EXERCISE AIM => All of the records must come back exactly. Please repeat them in full.

BEGIN TASK INPUT

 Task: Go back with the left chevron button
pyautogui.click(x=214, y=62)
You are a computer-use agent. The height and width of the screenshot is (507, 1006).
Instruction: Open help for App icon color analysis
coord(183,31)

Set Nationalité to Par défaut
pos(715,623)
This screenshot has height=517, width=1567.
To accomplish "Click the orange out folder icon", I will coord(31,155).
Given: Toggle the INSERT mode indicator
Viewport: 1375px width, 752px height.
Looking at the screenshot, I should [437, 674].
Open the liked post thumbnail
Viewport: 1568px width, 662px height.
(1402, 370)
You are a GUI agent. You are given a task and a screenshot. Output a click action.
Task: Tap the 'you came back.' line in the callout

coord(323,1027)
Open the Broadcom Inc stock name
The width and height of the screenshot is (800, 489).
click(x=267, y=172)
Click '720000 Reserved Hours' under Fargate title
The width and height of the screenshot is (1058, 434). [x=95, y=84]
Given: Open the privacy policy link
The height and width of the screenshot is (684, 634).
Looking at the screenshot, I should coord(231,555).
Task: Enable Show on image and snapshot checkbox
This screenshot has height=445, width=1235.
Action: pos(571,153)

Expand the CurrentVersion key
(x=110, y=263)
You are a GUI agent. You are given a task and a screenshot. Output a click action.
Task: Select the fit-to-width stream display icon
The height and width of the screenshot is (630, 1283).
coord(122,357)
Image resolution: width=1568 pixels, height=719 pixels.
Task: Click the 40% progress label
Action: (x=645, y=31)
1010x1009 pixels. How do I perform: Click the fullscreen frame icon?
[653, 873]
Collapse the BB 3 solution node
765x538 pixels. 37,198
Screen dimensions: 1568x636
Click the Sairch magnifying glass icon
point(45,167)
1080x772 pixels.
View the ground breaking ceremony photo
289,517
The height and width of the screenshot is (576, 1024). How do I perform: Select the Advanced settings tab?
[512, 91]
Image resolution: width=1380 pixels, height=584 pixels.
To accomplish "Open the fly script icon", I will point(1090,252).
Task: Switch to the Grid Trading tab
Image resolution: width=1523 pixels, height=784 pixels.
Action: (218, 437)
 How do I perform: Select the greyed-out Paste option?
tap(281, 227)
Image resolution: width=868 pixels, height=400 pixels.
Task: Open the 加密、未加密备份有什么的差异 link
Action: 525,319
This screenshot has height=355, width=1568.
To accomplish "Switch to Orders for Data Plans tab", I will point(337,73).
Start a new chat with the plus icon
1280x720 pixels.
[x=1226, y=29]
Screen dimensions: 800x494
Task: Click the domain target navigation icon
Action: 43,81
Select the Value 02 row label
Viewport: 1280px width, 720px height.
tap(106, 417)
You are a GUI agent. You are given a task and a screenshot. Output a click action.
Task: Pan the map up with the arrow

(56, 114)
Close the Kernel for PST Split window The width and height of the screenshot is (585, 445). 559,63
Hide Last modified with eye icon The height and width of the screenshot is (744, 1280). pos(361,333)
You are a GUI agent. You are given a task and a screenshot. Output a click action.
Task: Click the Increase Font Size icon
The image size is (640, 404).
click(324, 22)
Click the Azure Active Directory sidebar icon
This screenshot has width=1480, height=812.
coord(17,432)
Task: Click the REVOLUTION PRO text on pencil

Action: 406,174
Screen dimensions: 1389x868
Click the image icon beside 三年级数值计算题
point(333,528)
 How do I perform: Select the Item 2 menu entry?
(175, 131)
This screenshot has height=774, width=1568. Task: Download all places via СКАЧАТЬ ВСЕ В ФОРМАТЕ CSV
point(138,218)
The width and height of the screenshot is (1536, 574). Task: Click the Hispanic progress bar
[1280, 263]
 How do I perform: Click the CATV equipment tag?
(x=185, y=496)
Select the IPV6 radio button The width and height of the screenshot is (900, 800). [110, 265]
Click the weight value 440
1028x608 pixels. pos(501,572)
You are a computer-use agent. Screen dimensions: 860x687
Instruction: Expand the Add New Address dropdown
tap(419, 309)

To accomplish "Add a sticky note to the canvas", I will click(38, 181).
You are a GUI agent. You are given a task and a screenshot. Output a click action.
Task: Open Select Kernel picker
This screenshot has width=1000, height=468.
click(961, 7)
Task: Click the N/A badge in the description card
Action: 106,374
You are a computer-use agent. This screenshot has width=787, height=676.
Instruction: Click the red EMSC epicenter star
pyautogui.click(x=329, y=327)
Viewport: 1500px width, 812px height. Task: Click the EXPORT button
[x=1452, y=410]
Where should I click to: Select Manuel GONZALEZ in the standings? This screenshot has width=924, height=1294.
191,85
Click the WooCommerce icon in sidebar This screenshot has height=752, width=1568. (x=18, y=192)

END TASK INPUT

ANSWER TO THIS PROBLEM =>
 Task: Go back with the left chevron button
pyautogui.click(x=214, y=62)
You are a computer-use agent. The height and width of the screenshot is (507, 1006).
Instruction: Open help for App icon color analysis
coord(183,31)

Set Nationalité to Par défaut
pos(715,623)
This screenshot has height=517, width=1567.
To accomplish "Click the orange out folder icon", I will coord(31,155).
Given: Toggle the INSERT mode indicator
Viewport: 1375px width, 752px height.
Looking at the screenshot, I should [437, 674].
Open the liked post thumbnail
Viewport: 1568px width, 662px height.
(1402, 370)
You are a GUI agent. You are given a task and a screenshot. Output a click action.
Task: Tap the 'you came back.' line in the callout

coord(323,1027)
Open the Broadcom Inc stock name
The width and height of the screenshot is (800, 489).
click(x=267, y=172)
Click '720000 Reserved Hours' under Fargate title
The width and height of the screenshot is (1058, 434). [x=95, y=84]
Given: Open the privacy policy link
The height and width of the screenshot is (684, 634).
Looking at the screenshot, I should coord(231,555).
Task: Enable Show on image and snapshot checkbox
This screenshot has height=445, width=1235.
Action: pos(571,153)

Expand the CurrentVersion key
(x=110, y=263)
You are a GUI agent. You are given a task and a screenshot. Output a click action.
Task: Select the fit-to-width stream display icon
The height and width of the screenshot is (630, 1283).
coord(122,357)
Image resolution: width=1568 pixels, height=719 pixels.
Task: Click the 40% progress label
Action: (x=645, y=31)
1010x1009 pixels. How do I perform: Click the fullscreen frame icon?
[653, 873]
Collapse the BB 3 solution node
765x538 pixels. 37,198
Screen dimensions: 1568x636
Click the Sairch magnifying glass icon
point(45,167)
1080x772 pixels.
View the ground breaking ceremony photo
289,517
The height and width of the screenshot is (576, 1024). How do I perform: Select the Advanced settings tab?
[512, 91]
Image resolution: width=1380 pixels, height=584 pixels.
To accomplish "Open the fly script icon", I will point(1090,252).
Task: Switch to the Grid Trading tab
Image resolution: width=1523 pixels, height=784 pixels.
Action: (218, 437)
 How do I perform: Select the greyed-out Paste option?
tap(281, 227)
Image resolution: width=868 pixels, height=400 pixels.
Task: Open the 加密、未加密备份有什么的差异 link
Action: 525,319
This screenshot has height=355, width=1568.
To accomplish "Switch to Orders for Data Plans tab", I will point(337,73).
Start a new chat with the plus icon
1280x720 pixels.
[x=1226, y=29]
Screen dimensions: 800x494
Task: Click the domain target navigation icon
Action: 43,81
Select the Value 02 row label
Viewport: 1280px width, 720px height.
tap(106, 417)
You are a GUI agent. You are given a task and a screenshot. Output a click action.
Task: Pan the map up with the arrow

(56, 114)
Close the Kernel for PST Split window The width and height of the screenshot is (585, 445). 559,63
Hide Last modified with eye icon The height and width of the screenshot is (744, 1280). pos(361,333)
You are a GUI agent. You are given a task and a screenshot. Output a click action.
Task: Click the Increase Font Size icon
The image size is (640, 404).
click(324, 22)
Click the Azure Active Directory sidebar icon
This screenshot has width=1480, height=812.
coord(17,432)
Task: Click the REVOLUTION PRO text on pencil

Action: 406,174
Screen dimensions: 1389x868
Click the image icon beside 三年级数值计算题
point(333,528)
 How do I perform: Select the Item 2 menu entry?
(175, 131)
This screenshot has height=774, width=1568. Task: Download all places via СКАЧАТЬ ВСЕ В ФОРМАТЕ CSV
point(138,218)
The width and height of the screenshot is (1536, 574). Task: Click the Hispanic progress bar
[1280, 263]
 How do I perform: Click the CATV equipment tag?
(x=185, y=496)
Select the IPV6 radio button The width and height of the screenshot is (900, 800). [110, 265]
Click the weight value 440
1028x608 pixels. pos(501,572)
You are a computer-use agent. Screen dimensions: 860x687
Instruction: Expand the Add New Address dropdown
tap(419, 309)

To accomplish "Add a sticky note to the canvas", I will click(38, 181).
You are a GUI agent. You are given a task and a screenshot. Output a click action.
Task: Open Select Kernel picker
This screenshot has width=1000, height=468.
click(961, 7)
Task: Click the N/A badge in the description card
Action: 106,374
You are a computer-use agent. This screenshot has width=787, height=676.
Instruction: Click the red EMSC epicenter star
pyautogui.click(x=329, y=327)
Viewport: 1500px width, 812px height. Task: Click the EXPORT button
[x=1452, y=410]
Where should I click to: Select Manuel GONZALEZ in the standings? This screenshot has width=924, height=1294.
191,85
Click the WooCommerce icon in sidebar This screenshot has height=752, width=1568. (x=18, y=192)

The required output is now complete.